** What you need to do **
The copy should hold exactly the lines below from the one that contains "Old Testament (243, 640)" through the one that contains "Anahtar, Düğme ve Fiş Kilidi (89, 219)" and nothing else, so no pictures.

[Stored dataset items]
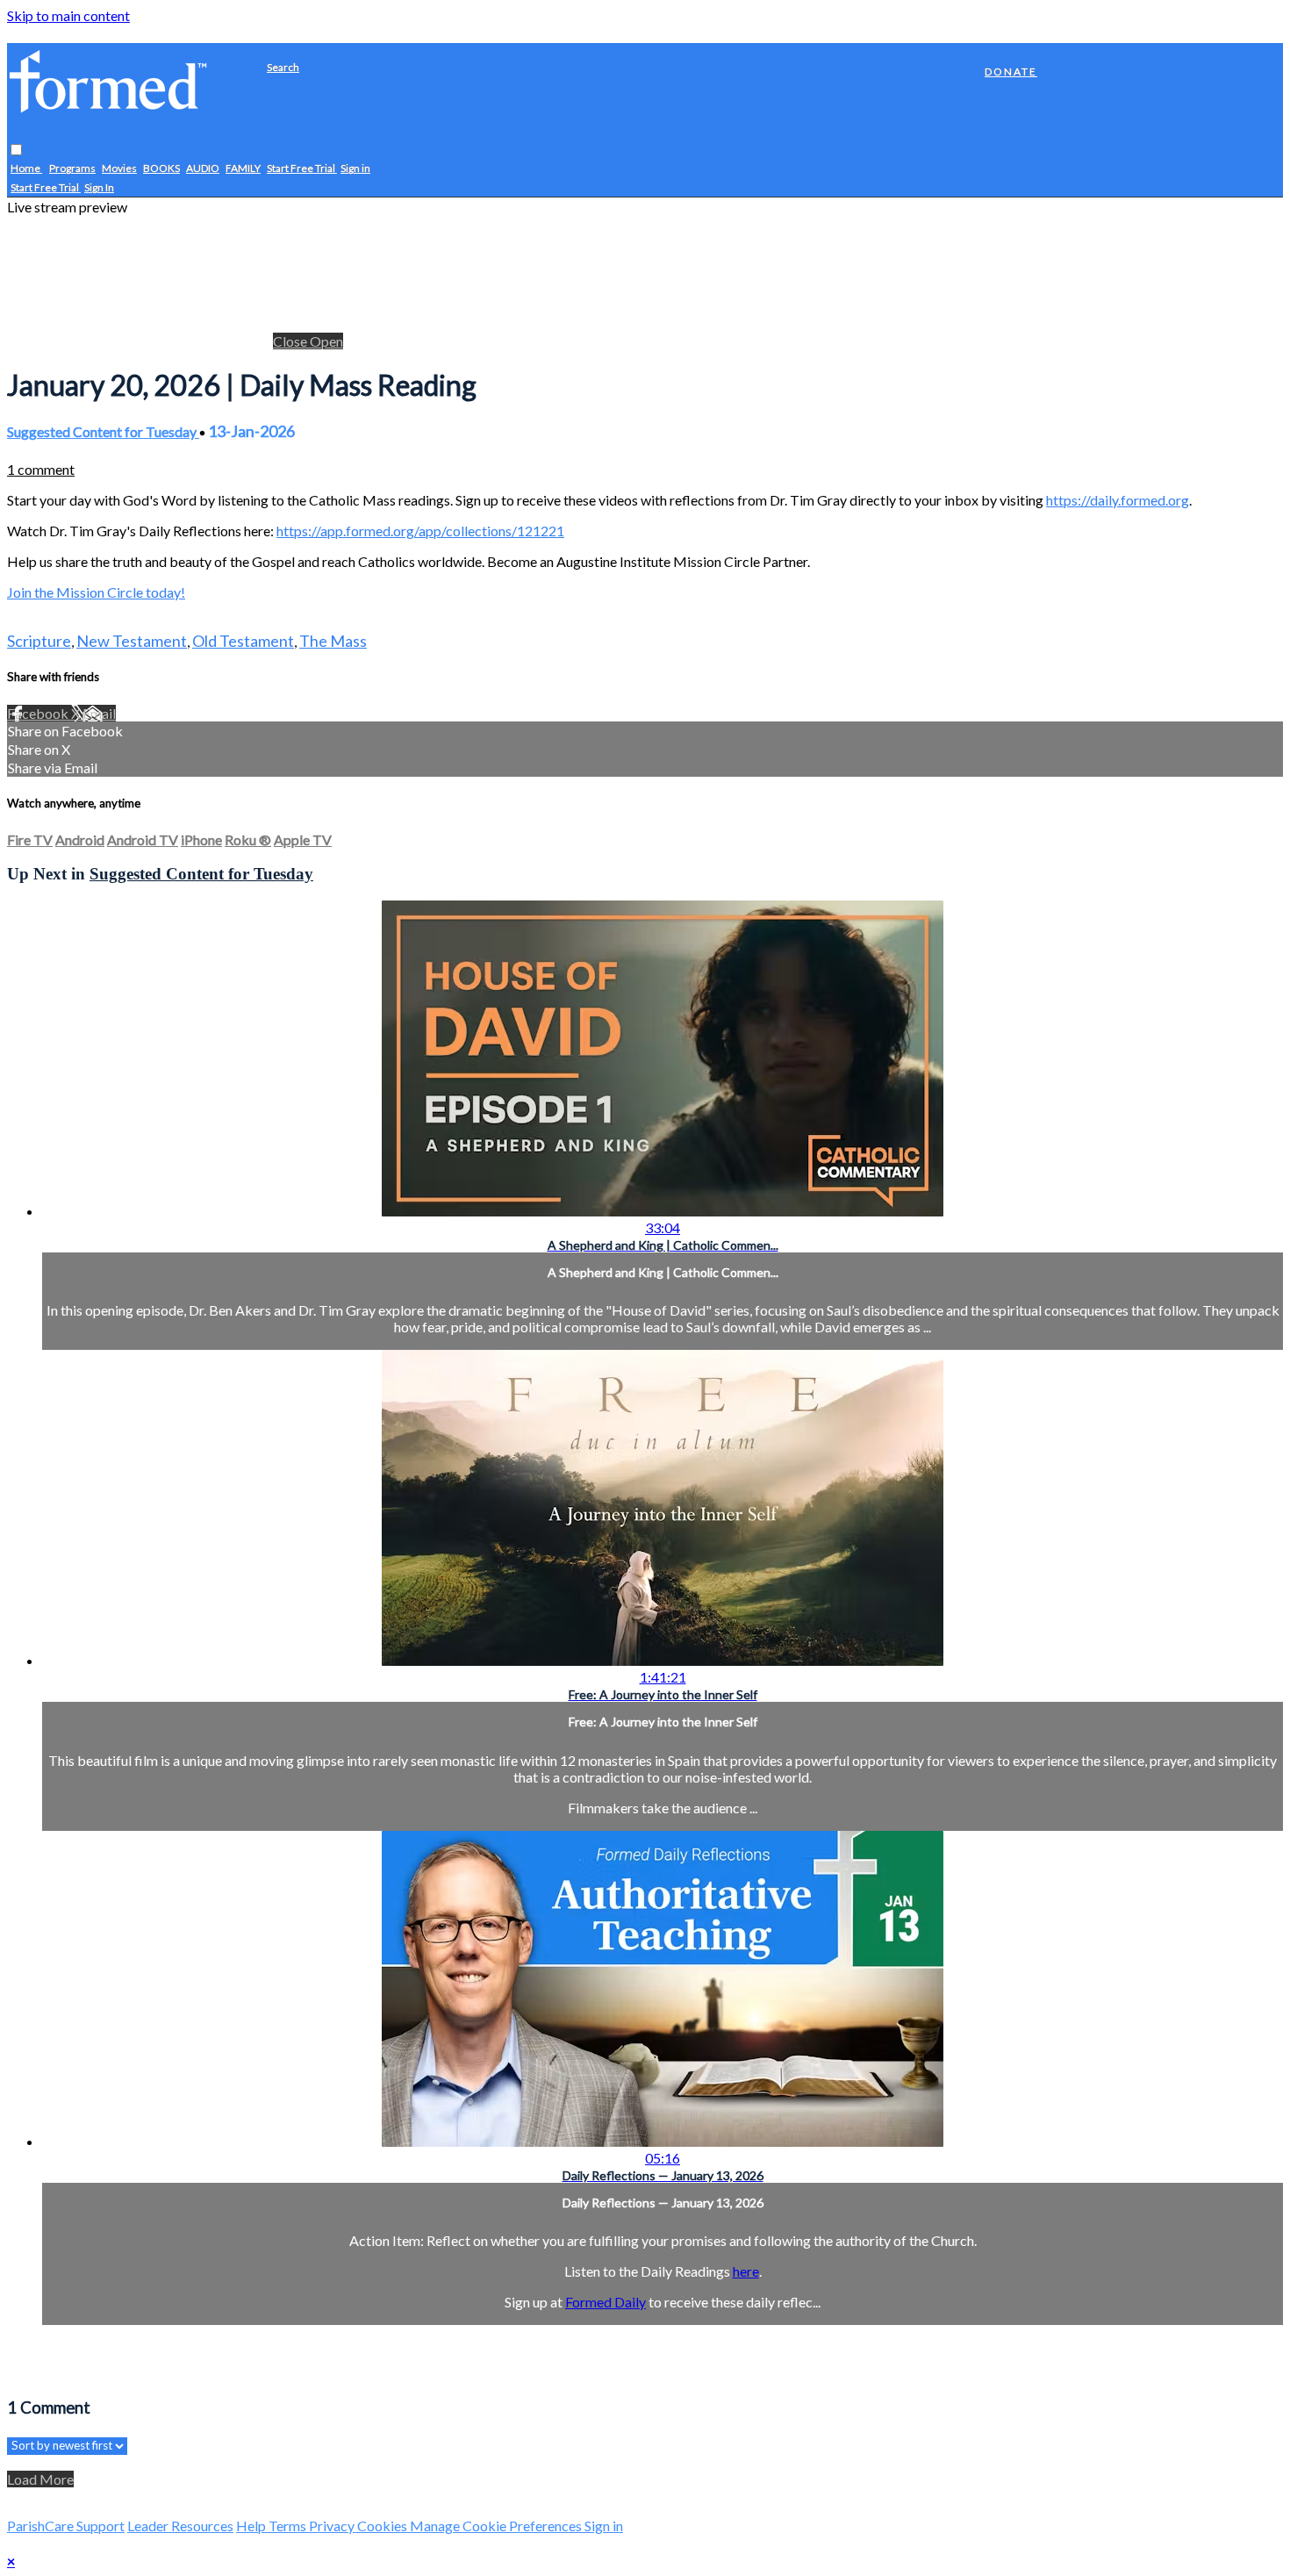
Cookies (383, 2525)
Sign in (355, 169)
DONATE (1011, 71)
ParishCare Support (66, 2525)
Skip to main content (68, 15)
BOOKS (161, 169)
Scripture (39, 640)
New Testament (131, 640)
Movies (119, 169)
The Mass (333, 640)
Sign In (99, 188)
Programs (72, 169)
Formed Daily (605, 2301)
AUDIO (202, 169)
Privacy (333, 2525)
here (746, 2271)
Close (291, 341)
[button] (16, 150)
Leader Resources (180, 2525)
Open (326, 341)
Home (26, 169)
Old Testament (243, 640)
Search (283, 67)
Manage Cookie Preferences (497, 2525)
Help (252, 2525)
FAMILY (243, 169)
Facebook (39, 713)
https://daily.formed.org (1117, 500)
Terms (289, 2525)
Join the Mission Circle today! (96, 592)
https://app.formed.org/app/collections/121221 (420, 530)
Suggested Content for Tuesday (103, 431)
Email (99, 713)
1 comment (41, 469)
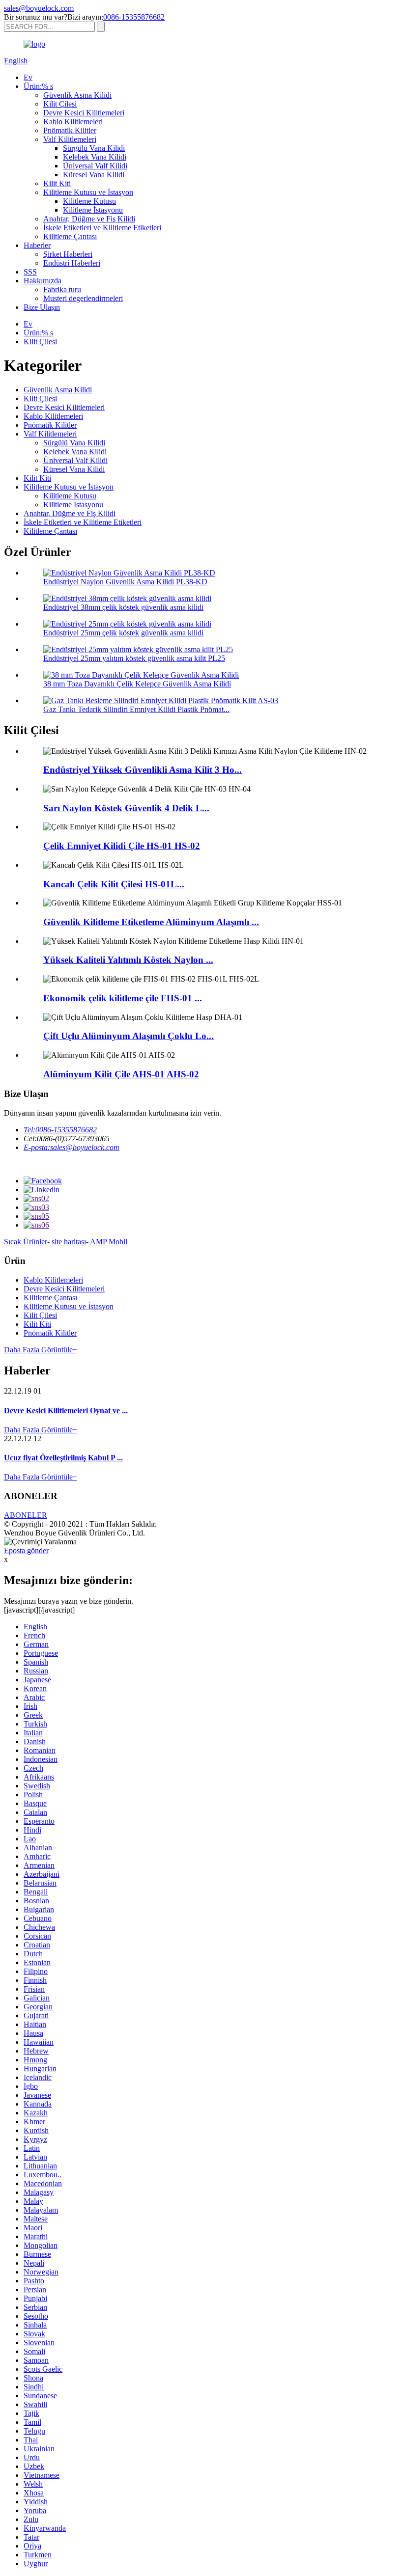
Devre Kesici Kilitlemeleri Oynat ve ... (66, 1410)
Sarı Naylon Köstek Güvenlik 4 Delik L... (126, 808)
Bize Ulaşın (42, 307)
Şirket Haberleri (67, 254)
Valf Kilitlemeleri (69, 139)
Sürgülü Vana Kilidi (94, 148)
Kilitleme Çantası (70, 236)
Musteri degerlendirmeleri (83, 298)
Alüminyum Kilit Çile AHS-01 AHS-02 (121, 1074)
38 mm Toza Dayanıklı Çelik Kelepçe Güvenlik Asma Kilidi (137, 684)
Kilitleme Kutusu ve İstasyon (88, 192)
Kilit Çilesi (60, 104)
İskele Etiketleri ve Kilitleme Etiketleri (102, 227)
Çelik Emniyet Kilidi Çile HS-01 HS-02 (121, 846)
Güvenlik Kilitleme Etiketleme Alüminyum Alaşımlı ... (151, 922)
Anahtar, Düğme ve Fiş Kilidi (89, 219)
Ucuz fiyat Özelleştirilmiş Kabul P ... (63, 1457)
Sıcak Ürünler (25, 1241)
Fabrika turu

** Response box **
Old Testament (243, 640)
Search (283, 67)
Manage Cookie Preferences (497, 2525)
Help (252, 2525)
FAMILY (243, 169)
Facebook (39, 713)
https://daily.formed.org (1117, 500)
Terms (289, 2525)
Join the Mission Circle today! (96, 592)
https://app.formed.org/app/collections/121221 (420, 530)
Suggested Content for Tuesday (103, 431)
Email (99, 713)
1 comment (41, 469)
Devre Kesici Kilitlemeleri Oynat ve ... (66, 1410)
Sarı Naylon Köstek Güvenlik 4 Delik L... (126, 808)
Bize Ulaşın (42, 307)
Şirket Haberleri (67, 254)
Valf Kilitlemeleri (69, 139)
Sürgülü Vana Kilidi (94, 148)
Kilitleme Çantası (70, 236)
Musteri degerlendirmeleri (83, 298)
Alüminyum Kilit Çile AHS-01 AHS-02 (121, 1074)
38 mm Toza Dayanıklı Çelik Kelepçe Güvenlik Asma Kilidi (137, 684)
Kilitleme Kutusu ve İstasyon (88, 192)
Kilit Çilesi (60, 104)
İskele Etiketleri ve Kilitleme Etiketleri (102, 227)
Çelik Emniyet Kilidi Çile HS-01 HS-02 (121, 846)
Güvenlik Kilitleme Etiketleme Alüminyum Alaşımlı ... (151, 922)
Anahtar, Düğme ve Fiş Kilidi (89, 219)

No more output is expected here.